Un fármaco con historia
Tal y como relata Federico Plaza, Ocrevus® es, además, “un fármaco con una historia de intuición y extraordinario esfuerzo investigador detrás”. Su desarrollo tiene su origen cuando el actual jefe de Neurología de la Universidad de California en San Francisco, Stephen Hauser, solo era un residente y atendió a una joven a la que la EM, en poco tiempo, había paralizado la mitad de su cuerpo. Conmovido por este caso, Hauser decidió dedicar su carrera a buscar nuevas opciones terapéuticas que permitieran tratar de una manera eficaz la EM. Sus investigaciones hace 20 años demostraron que las células T no eran la única causa posible de la enfermedad y determinaron el importante papel que juegan las células B en su patogenia.

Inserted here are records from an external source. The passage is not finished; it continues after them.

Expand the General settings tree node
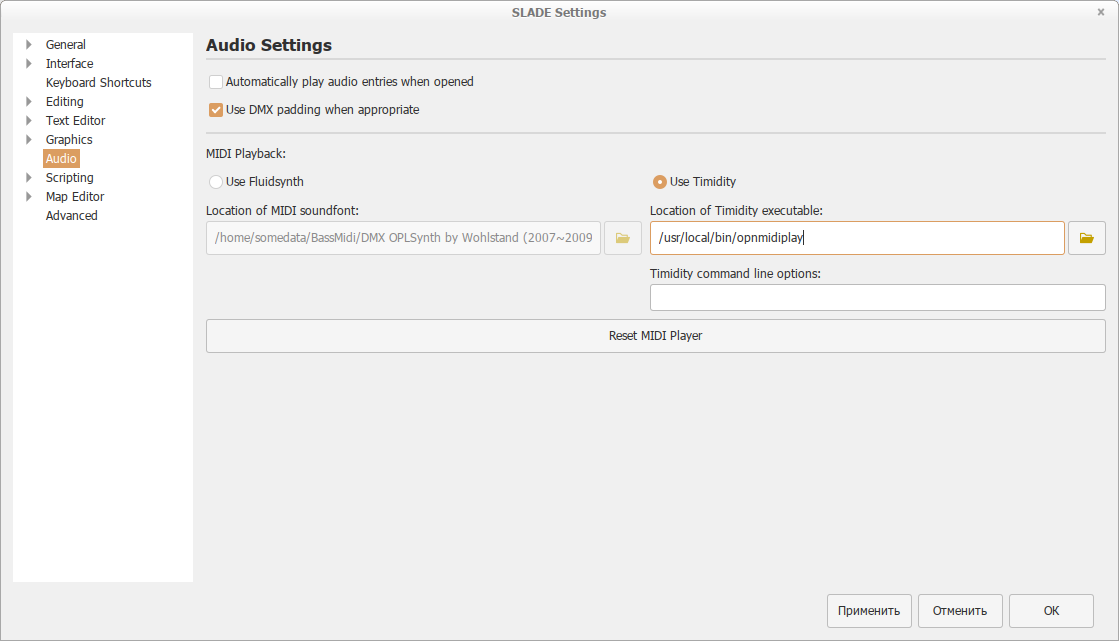The height and width of the screenshot is (641, 1119). [29, 45]
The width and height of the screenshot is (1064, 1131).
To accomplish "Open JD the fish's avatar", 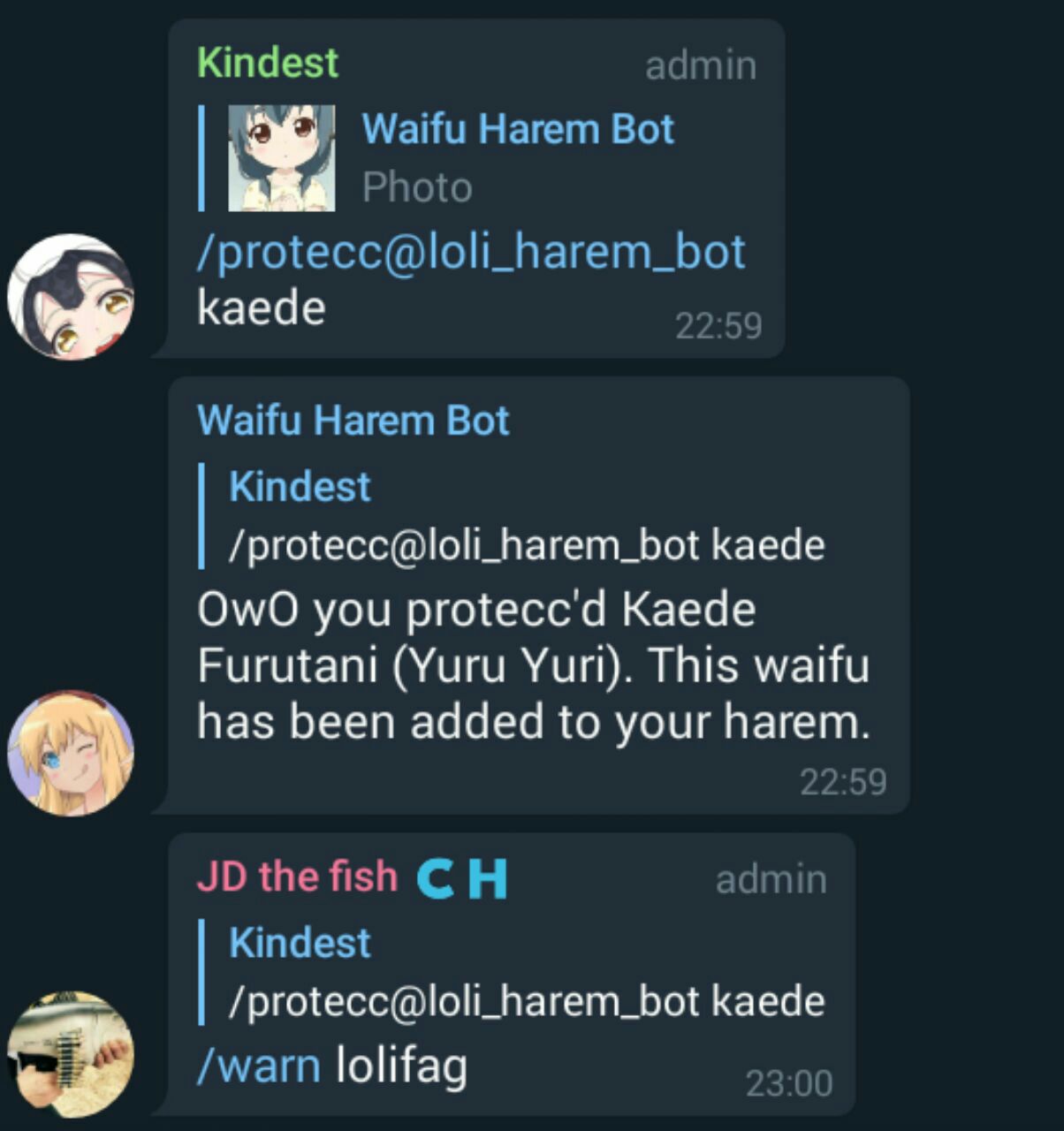I will (71, 1054).
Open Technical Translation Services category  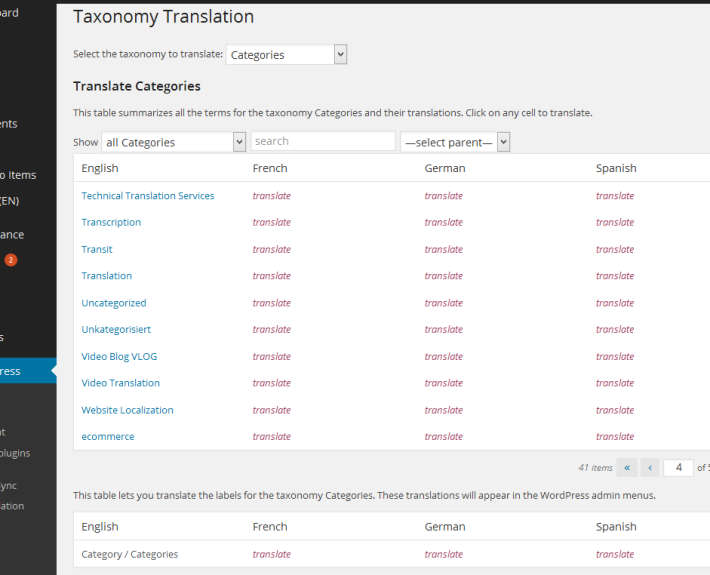[148, 196]
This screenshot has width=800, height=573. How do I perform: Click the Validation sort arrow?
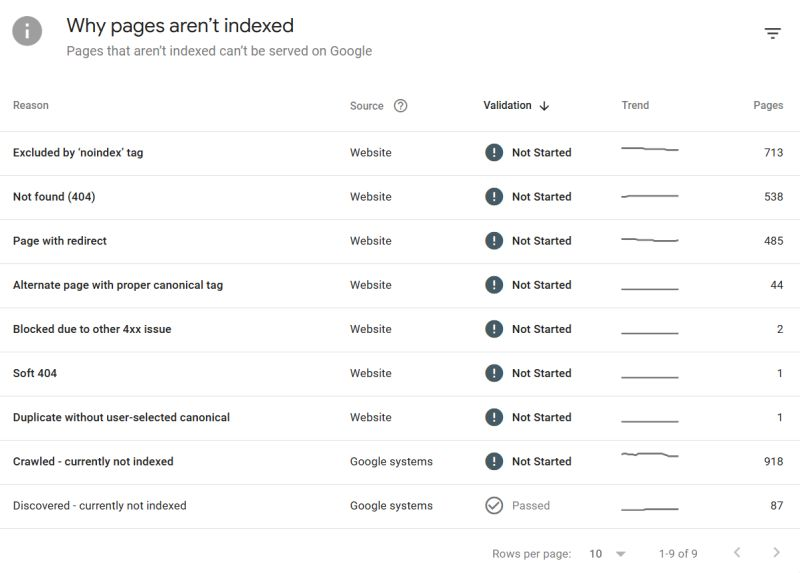click(544, 106)
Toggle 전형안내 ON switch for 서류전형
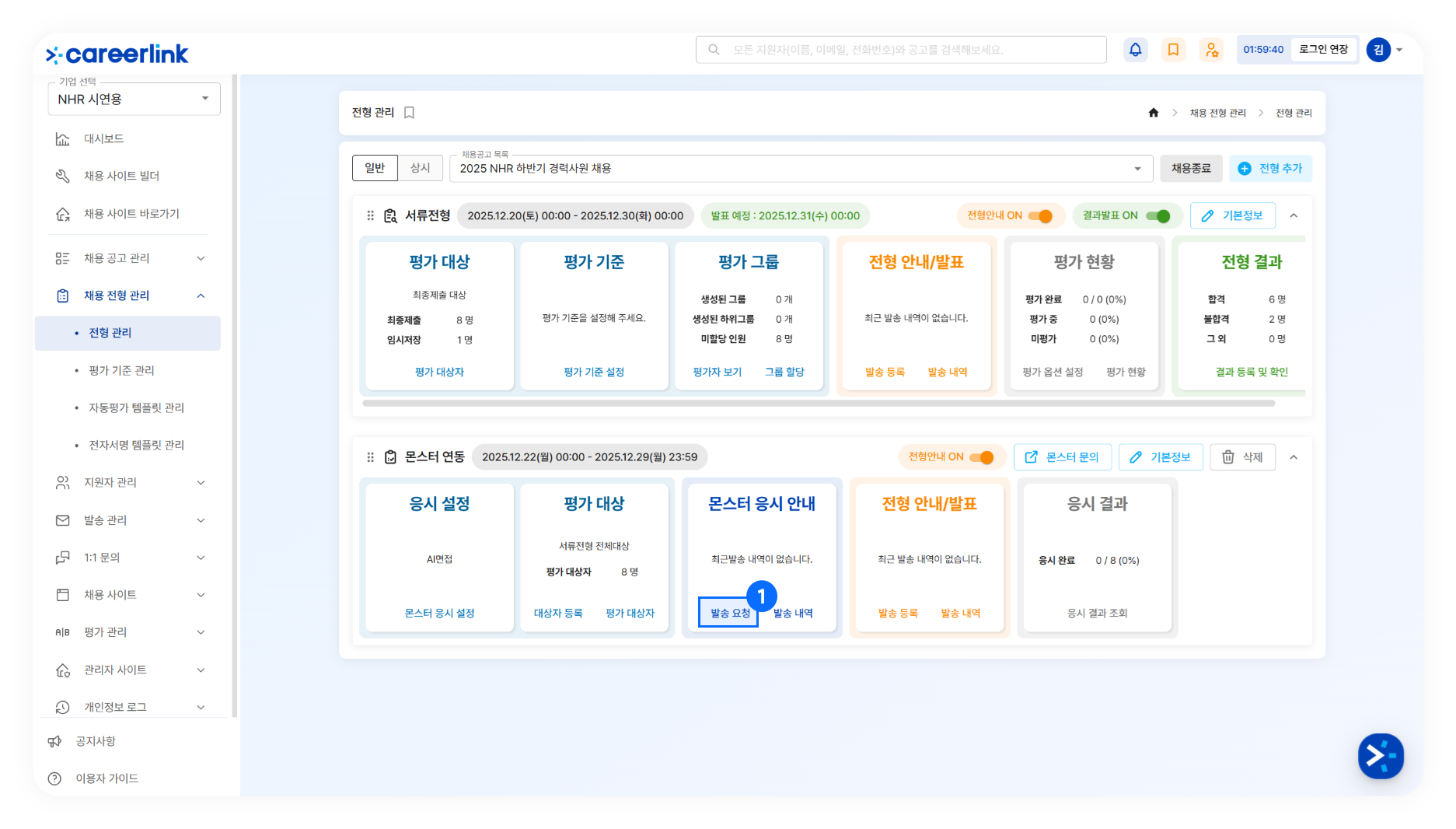The image size is (1456, 829). tap(1040, 216)
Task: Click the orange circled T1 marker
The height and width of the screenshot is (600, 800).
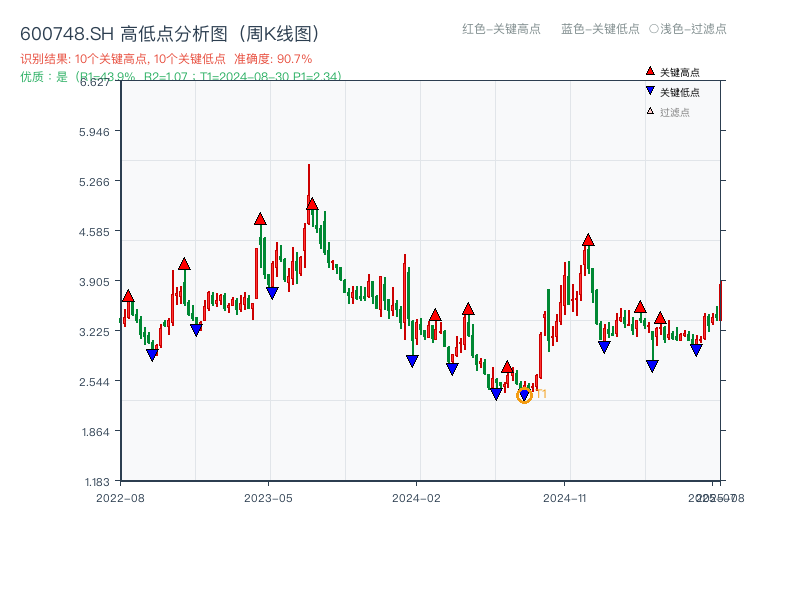Action: coord(524,395)
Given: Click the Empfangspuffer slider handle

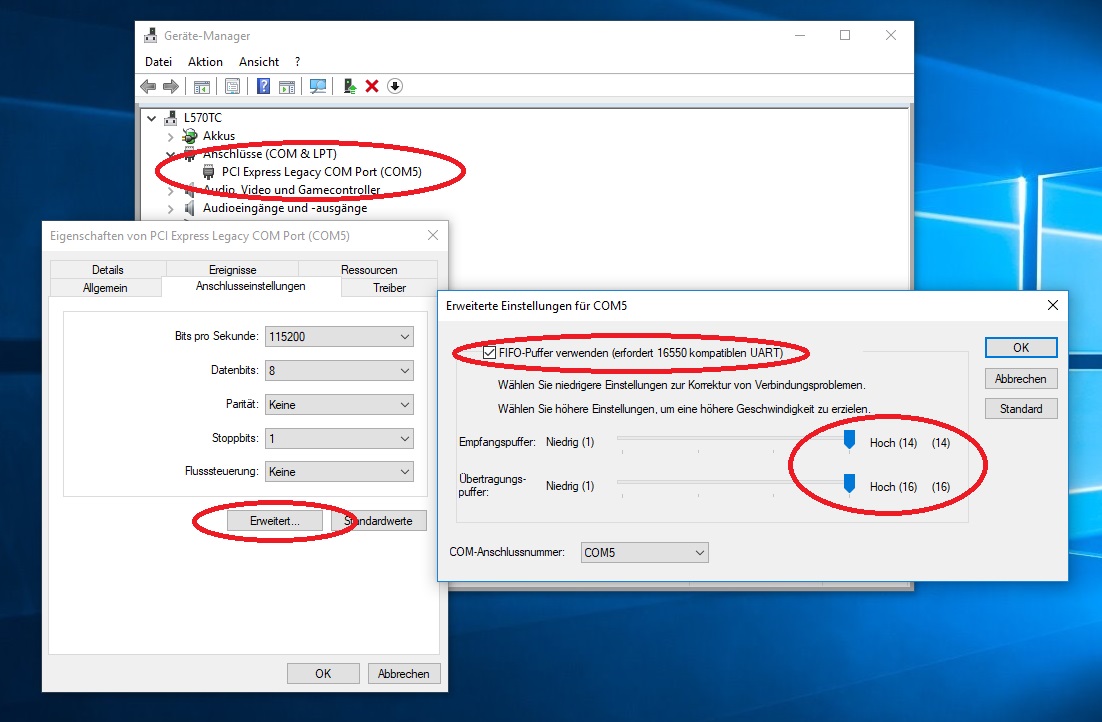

“Ante esta situación, Hauser decidió buscar apoyos para investigar nuevas moléculas que atacasen las células B y Roche asumió el riesgo con él. Sus investigaciones han permitido desarrollar Ocrevus® y han logrado demostrar que actuar sobre las células B puede ayudar a muchos pacientes a frenar la actividad y la progresión de la enfermedad, y evitar así el avance de la discapacidad. Gracias a ello, hoy podemos ofrecer una opción eficaz a casi todos los pacientes con cualquier forma de EM”, subraya el director de Corporate Affairs de Roche.

Sobre Ocrelizumab

Ocrelizumab es un anticuerpo monoclonal humanizado diseñado para actuar selectivamente sobre los linfocitos B CD20+. Estos linfocitos son un tipo específico de células inmunitarias que podrían contribuir de forma clave al daño en la mielina (que aísla los impulsos eléctricos de las células nerviosas o neuronas) y en los axones (una parte de las neuronas), lo que puede provocar discapacidad en las personas con EM. Estudios preclínicos indican que ocrelizumab se une a la proteína CD-20 presente en determinadas células B, pero no en células madre hematopoyéticas ni plasmáticas, con lo que se mantiene intacta la capacidad de reconstitución y memoria del sistema inmunológico.

Ocrelizumab se administra por perfusión intravenosa cada seis meses; la primera dosis, en dos perfusiones de 300 mg administradas con dos semanas de diferencia, y las posteriores, en una única perfusión de 600 mg.